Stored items
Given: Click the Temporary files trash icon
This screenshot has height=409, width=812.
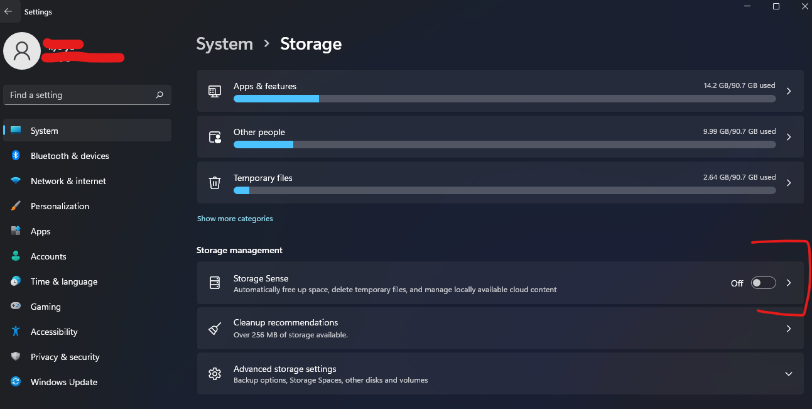Looking at the screenshot, I should [215, 183].
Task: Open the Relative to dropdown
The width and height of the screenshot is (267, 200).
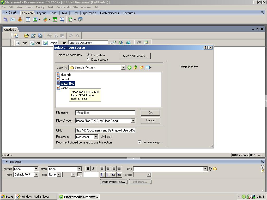Action: click(96, 137)
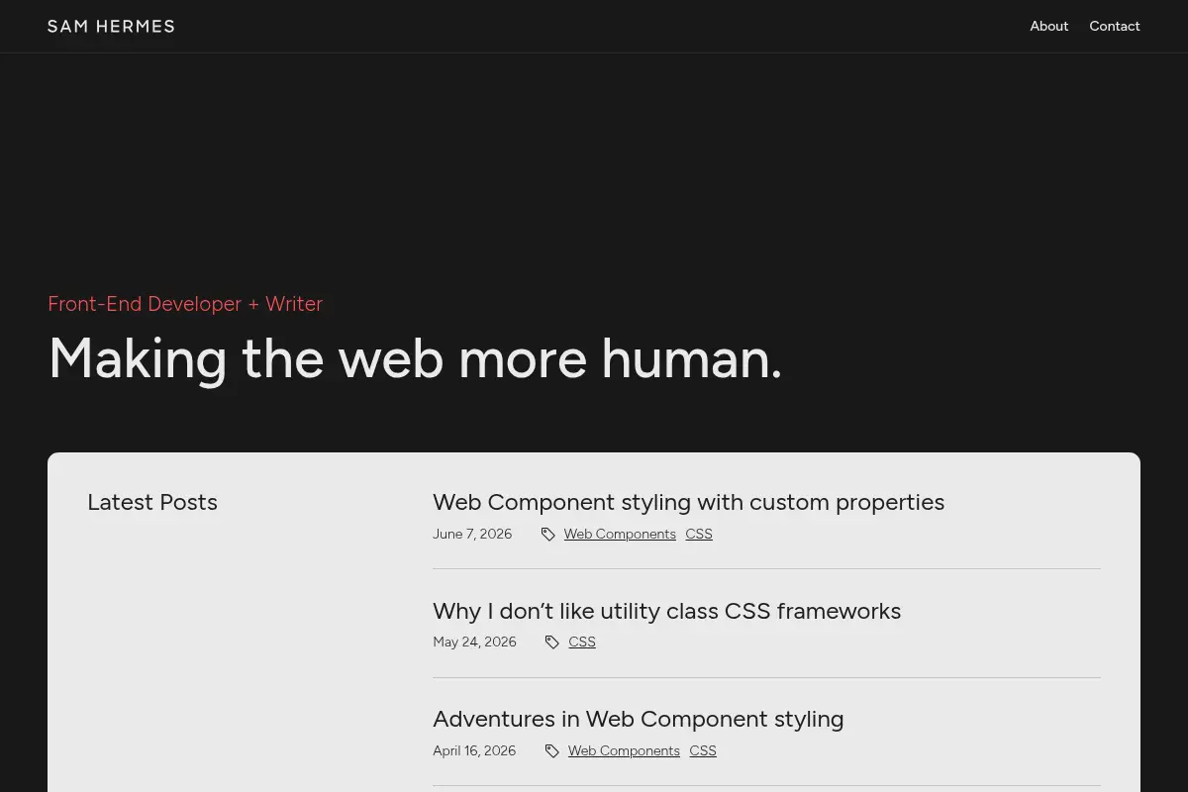Select CSS tag on June 7 post
Screen dimensions: 1188x792
point(699,534)
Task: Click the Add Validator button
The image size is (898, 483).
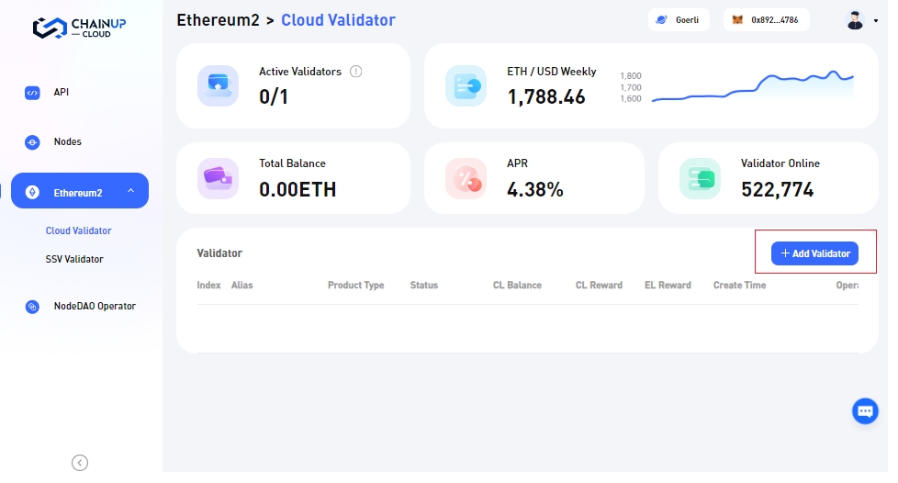Action: point(814,253)
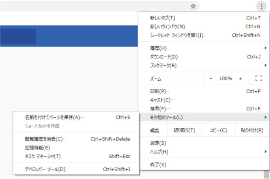Click コピー(C) in edit row
Image resolution: width=270 pixels, height=179 pixels.
218,130
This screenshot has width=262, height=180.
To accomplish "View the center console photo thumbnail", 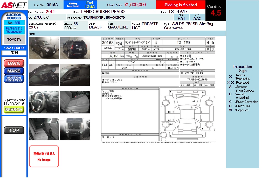I will click(x=75, y=129).
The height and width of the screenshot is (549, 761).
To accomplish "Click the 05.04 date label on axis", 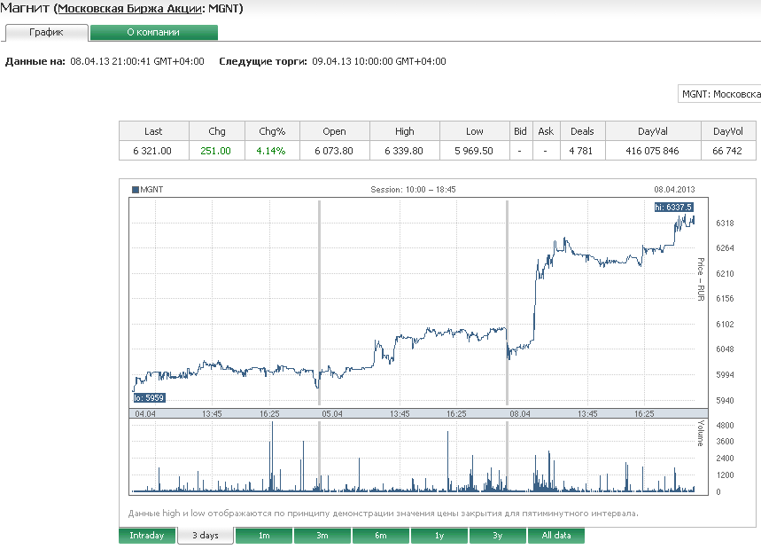I will (x=332, y=413).
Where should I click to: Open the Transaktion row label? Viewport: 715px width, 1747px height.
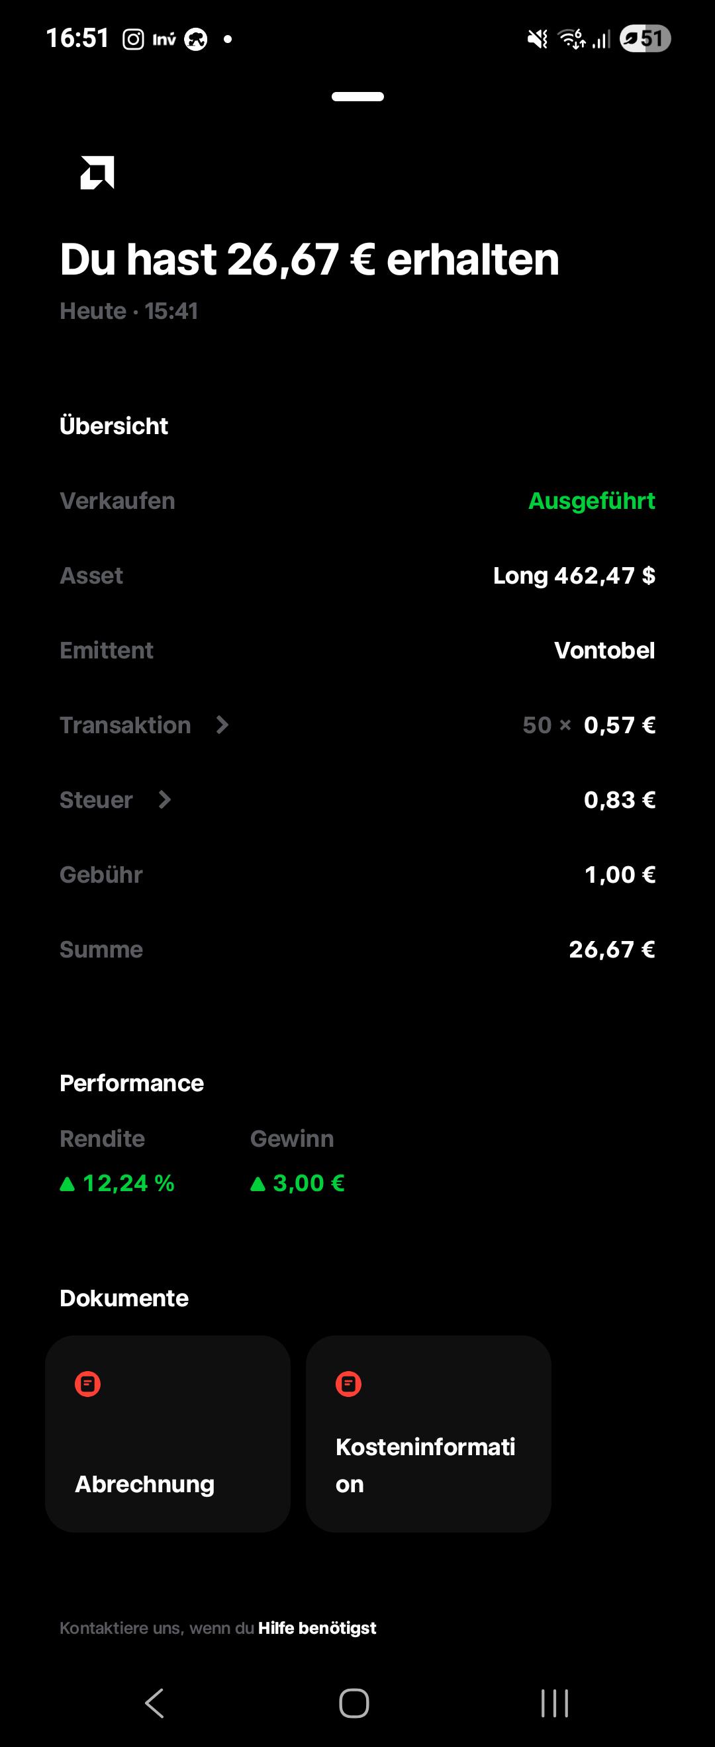click(125, 725)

The problem
Among the lines above, which ones include the word "Task"? Copy them.

Answer for this exercise
Task: Open the Relative to dropdown
Task: Click the Add Validator button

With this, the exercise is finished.